The provisions relating to a discipline officer were inserted as Part IXA of the Act in 1995. (86) Although a discipline officer does not constitute a tribunal under the provisions of Part VII of the Act and a finding of guilt and the imposition of a penalty does not constitute a conviction under the Act, reference to the discipline officer is included for completeness.

A hearing before a discipline officer does not attract the formalities that apply to hearings before service tribunals. The aim is to achieve the dispensation of punishment for minor disciplinary infringements in an efficient and timely manner. (87) Accordingly, members must elect to be dealt with by a discipline officer to be subject to their decisions.
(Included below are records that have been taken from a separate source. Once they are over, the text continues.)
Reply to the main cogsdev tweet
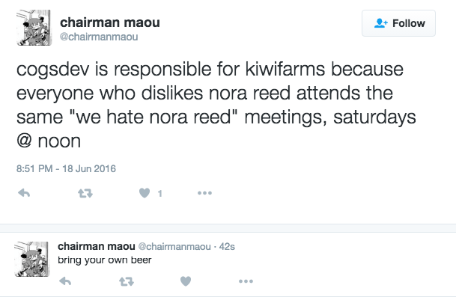Viewport: 456px width, 297px height. 24,193
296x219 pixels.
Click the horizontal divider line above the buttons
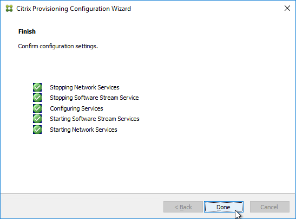(x=148, y=193)
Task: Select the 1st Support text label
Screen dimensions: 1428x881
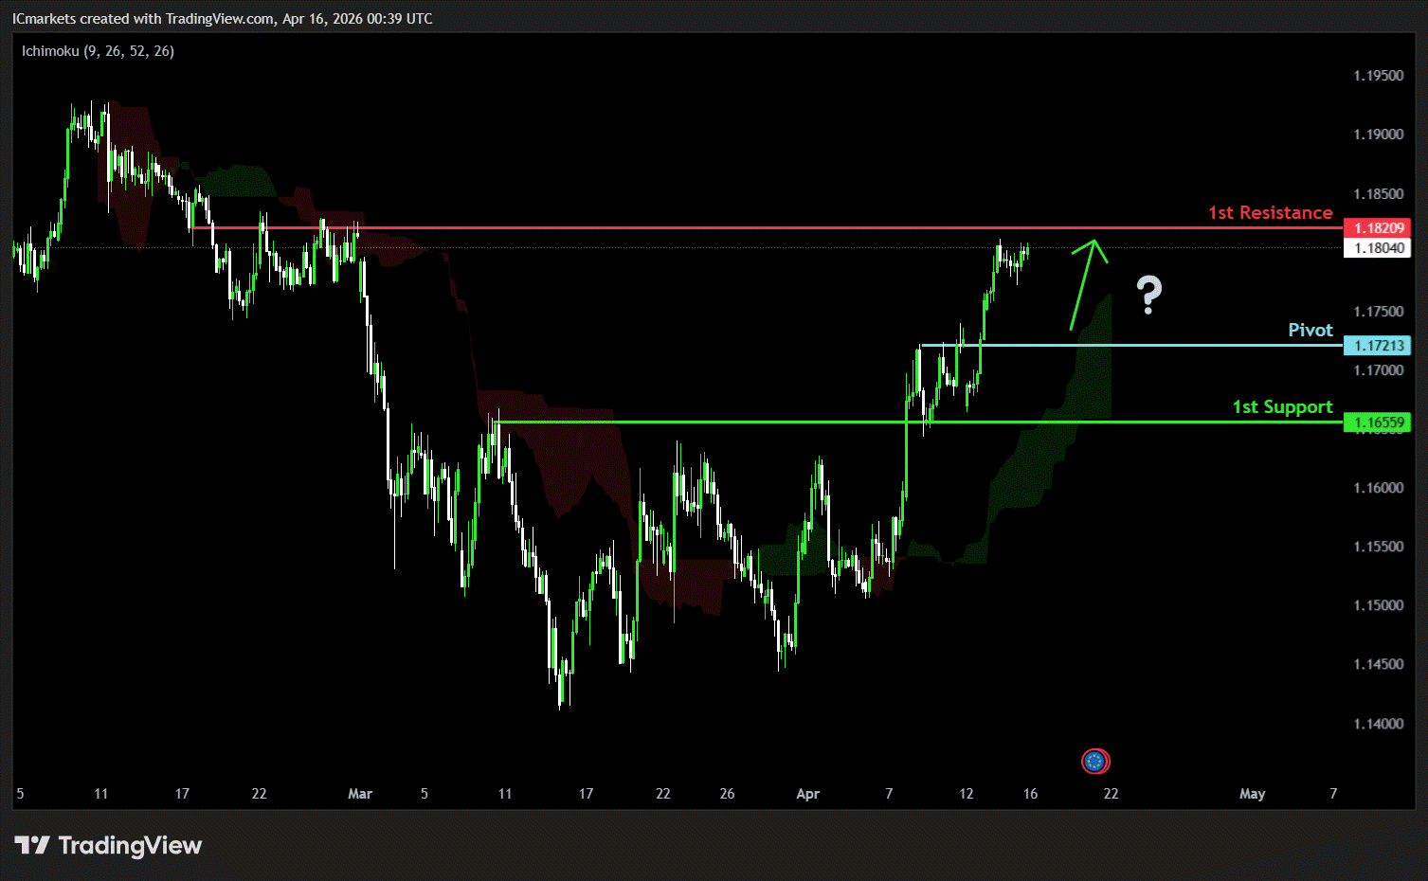Action: [1282, 406]
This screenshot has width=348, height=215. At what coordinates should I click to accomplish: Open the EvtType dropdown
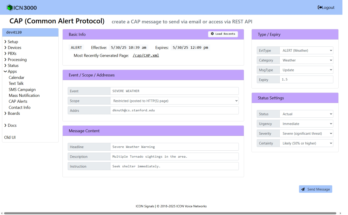tap(306, 50)
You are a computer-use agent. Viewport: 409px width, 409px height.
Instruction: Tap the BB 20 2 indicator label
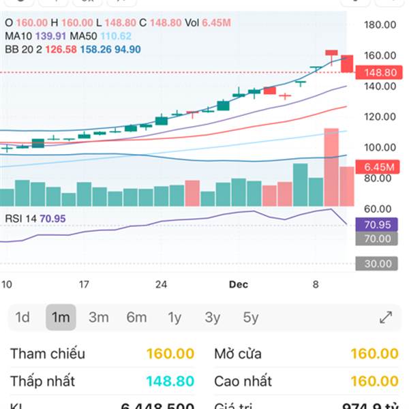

A defense member who elects to be dealt with by a discipline officer must admit the breach and may not be represented at the hearing, but may call witnesses and present evidence in mitigation of punishment. (88)

A discipline officer may deal with defense members in respect of “disciplinary infringements” that are offences against several specified sections of the Act and may impose one of a number of available minor penalties in respect thereof. (89)

A commanding officer may, in writing, appoint any officer or a warrant officer as a discipline officer. (90) A discipline officer has jurisdiction to deal with a defense member who holds a rank below non-commissioned rank in respect of a disciplinary infringement where the member has not been charged with a service offence in respect of the act or omission in question and where the member has elected to be dealt with by a discipline officer. (91) The punishments that may be imposed by discipline officers, in a decreasing order of severity, are: (92)

1. A fine not exceeding the amount of a member’s pay for one day.

2. Restriction of privileges for a period not exceeding two days.

3. Stoppage of leave for a period not exceeding three days.

4. Extra duties for a period not exceeding three days.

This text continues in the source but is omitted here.